### WHAT THIS TASK INVOLVES
Select the lines of the records containing the word "icon" and list them.

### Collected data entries

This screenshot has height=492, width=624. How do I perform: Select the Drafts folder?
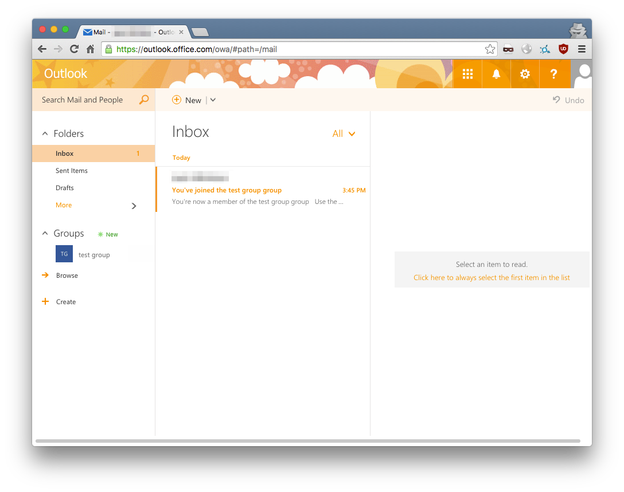(x=65, y=188)
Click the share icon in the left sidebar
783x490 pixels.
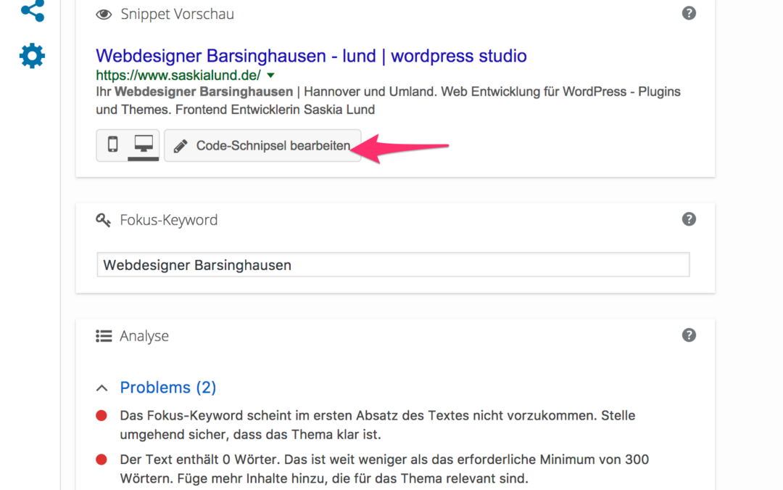33,10
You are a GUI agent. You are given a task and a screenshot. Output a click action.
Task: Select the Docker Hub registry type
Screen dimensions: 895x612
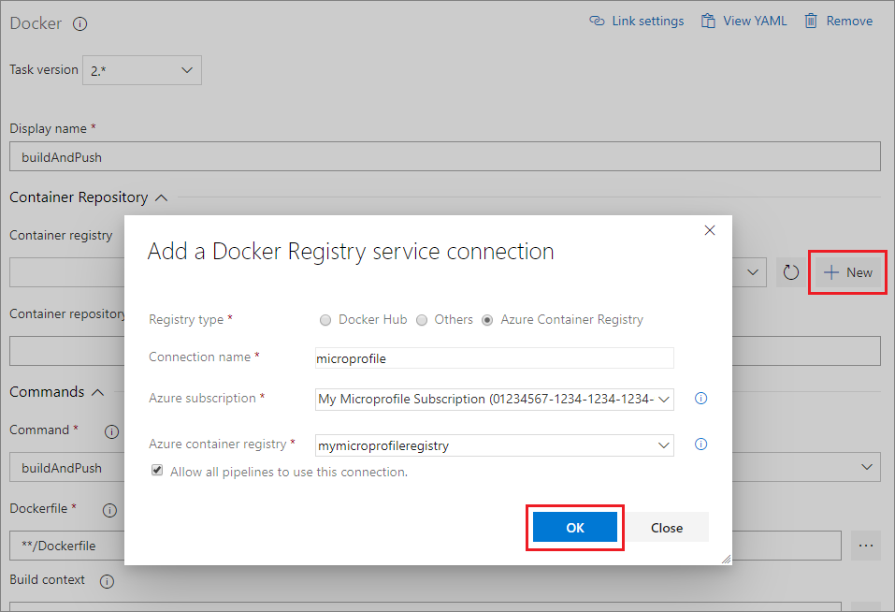pyautogui.click(x=325, y=319)
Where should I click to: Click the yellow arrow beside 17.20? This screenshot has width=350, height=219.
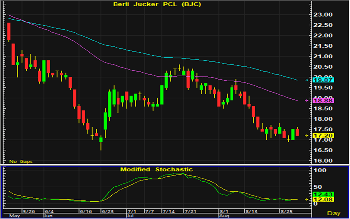[x=305, y=135]
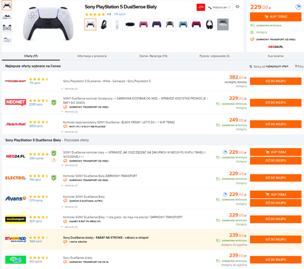The height and width of the screenshot is (269, 304).
Task: Select the pink DualSense color variant
Action: point(143,24)
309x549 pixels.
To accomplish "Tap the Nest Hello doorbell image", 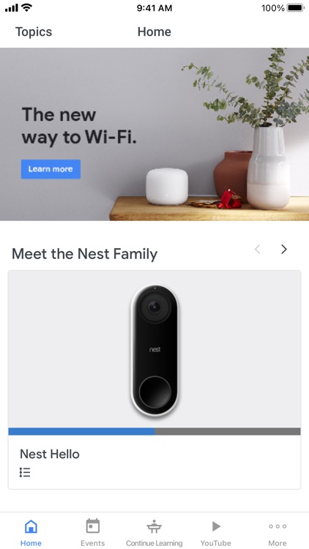I will click(155, 351).
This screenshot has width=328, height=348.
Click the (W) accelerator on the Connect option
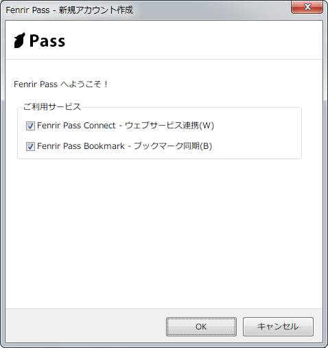(207, 126)
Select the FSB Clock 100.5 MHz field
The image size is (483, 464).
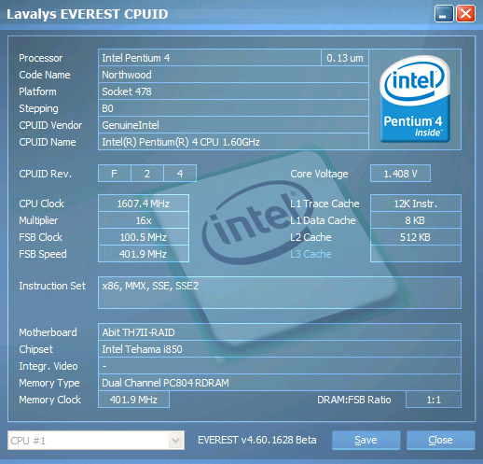144,237
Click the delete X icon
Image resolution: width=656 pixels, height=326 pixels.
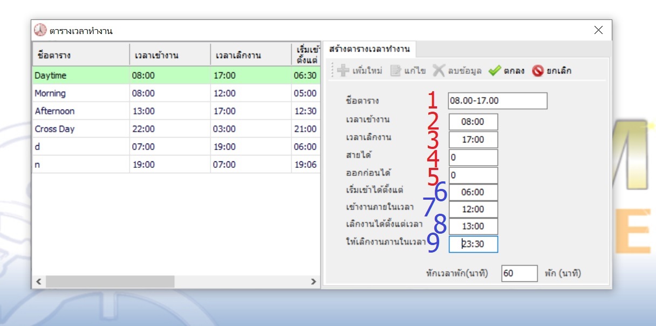[439, 71]
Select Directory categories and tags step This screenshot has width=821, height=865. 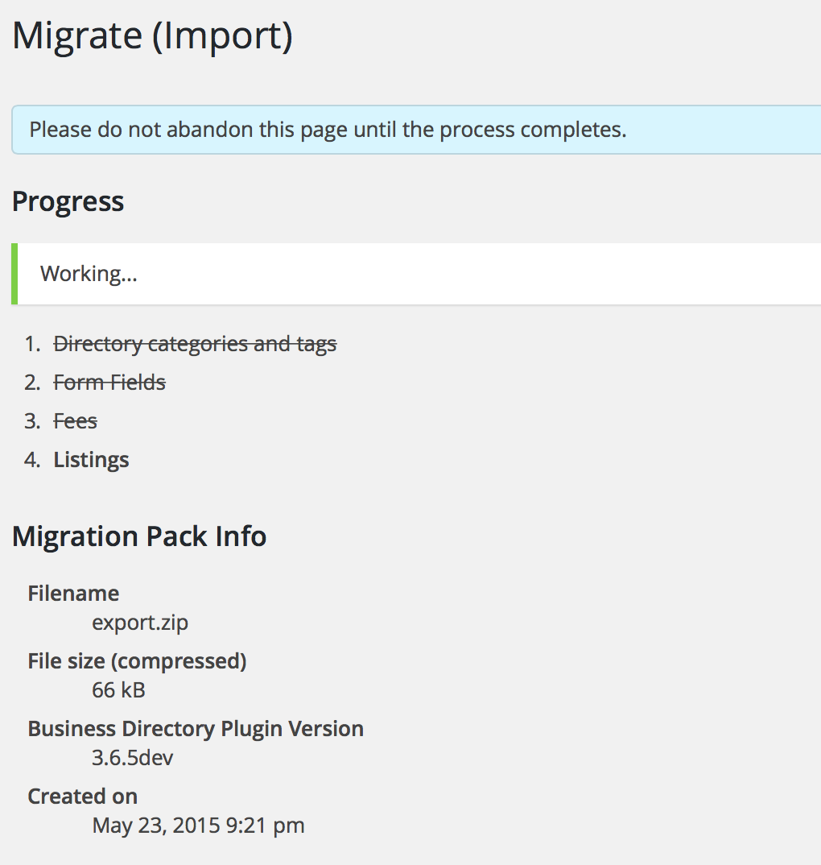[x=195, y=344]
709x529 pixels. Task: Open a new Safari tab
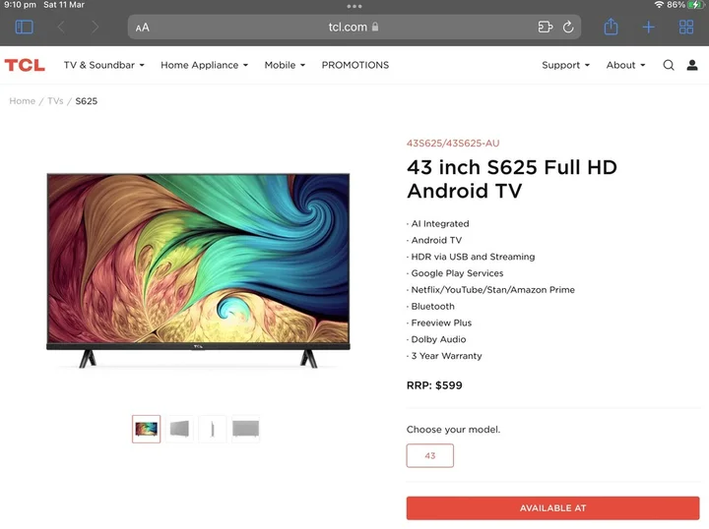(648, 28)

### RESPONSE FOR THIS EXERCISE
Click the share icon in the left sidebar
Click the delete X icon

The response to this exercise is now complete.